Sweet, yes, but there was still a little water on the outside - a sign that it needed to cook a few hours longer. A while later, a quarter-ounce of cinnamon oil would be dropped into the pot as the final ingredient.

Why cinnamon oil instead of plain ol' cinnamon powder?

"Powdered cinnamon gets bitter after a while," Hill said.

While Hill was assessing the unfinished product, Valerie Housman, another volunteer, was rocking back and forth, stirring the apple butter in the pot with a long paddle made of poplar wood. The paddle - also known as a "horse" because of its shape - is made of poplar because it's the type of wood that has no oils or fragrance, something that could upset the taste of a batch of apple butter.

The paddle the volunteers use was made by Phipps "Festus" Bourne, the blacksmith at Mabry Mill. He gave it a special handle so the volunteers can use their legs more than their arms.

"I tell ya," Hill said, "it's a lot harder to see that water on the edges when you've been stirring a pot of apple butter for 12 hours."

Hill was busy answering the crowd's questions about the process.

Housman was doing the same while stirring.

"How much you think that pot would go for," asked an observer. "I just sold one of those things for $100."

This one's worth about $800," Housman told the man.

"I know one thing, that man got taken," whispered a woman in the crowd.

The $800 pot is the property of the Blue Ridge Parkway service, bought several years ago so apple butter could be made at Mabry Mill, one of the most popular stops on the parkway.

Initially, the owners of a restaurant at Mabry Mill made the apple butter and sold it. But a law was passed that makes it illegal to sell products on federal land that have been made in the open air.

Without a way to profit from making apple butter, the restaurateurs stopped doing it.

So, in stepped Hill, who hails from Bent Mountain in Roanoke County. She was visiting Mabry Mill several years ago and asked a park ranger why apple butter wasn't being made anymore.
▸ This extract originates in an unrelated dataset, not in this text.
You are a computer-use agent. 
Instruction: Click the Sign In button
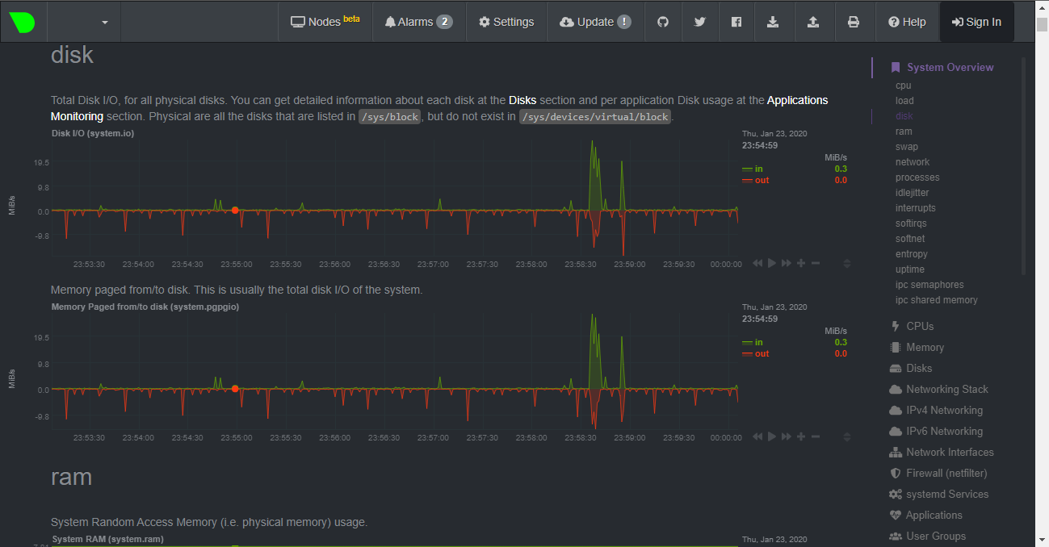pos(976,22)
The ranger told her that volunteers couldn't be found.

Thus was born the Blue Ridge Parkway Friends, a group of 12 who have been making apple butter for five years - six times each year on successive Sundays.

Sunday - a bright and cloudless day along a busy parkway - was their last appearance this year.
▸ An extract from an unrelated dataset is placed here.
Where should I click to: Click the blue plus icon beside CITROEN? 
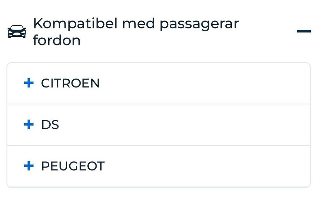coord(29,83)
Mabry Mill Apple Butter can be purchased at several spots off the Parkway and at Wertz's Country Store on the Roanoke City Market.

Hill said the group rarely breaks even after expenses and the time it takes to make the apple butter.
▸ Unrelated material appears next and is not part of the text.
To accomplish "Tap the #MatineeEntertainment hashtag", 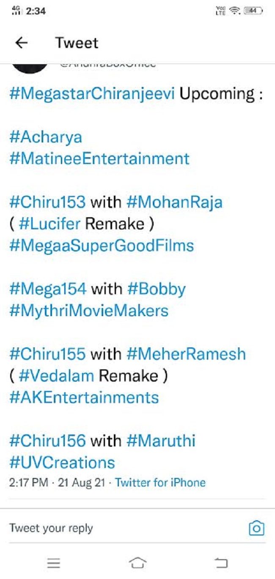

To Hill, a recently retired probation officer, that's not a problem. She's just an apple butter fan.

You could even call her an apple butter historian.

She knows that the National Library of Congress has no literature on apple butter. However, she knows a few apple butter stories of her own.

For instance, she said, in the old days, couples weren't allowed to hold hands while they were dating.

But if a couple could stir the apple butter pot together and make the kettle "ring like a bell," they could go ahead and kiss in public.

And Appalachian families gathered each fall to cook apple butter. They divided it up according to how many members each family had.

Said Hill: "They could make it through the winter on apple products and chestnuts."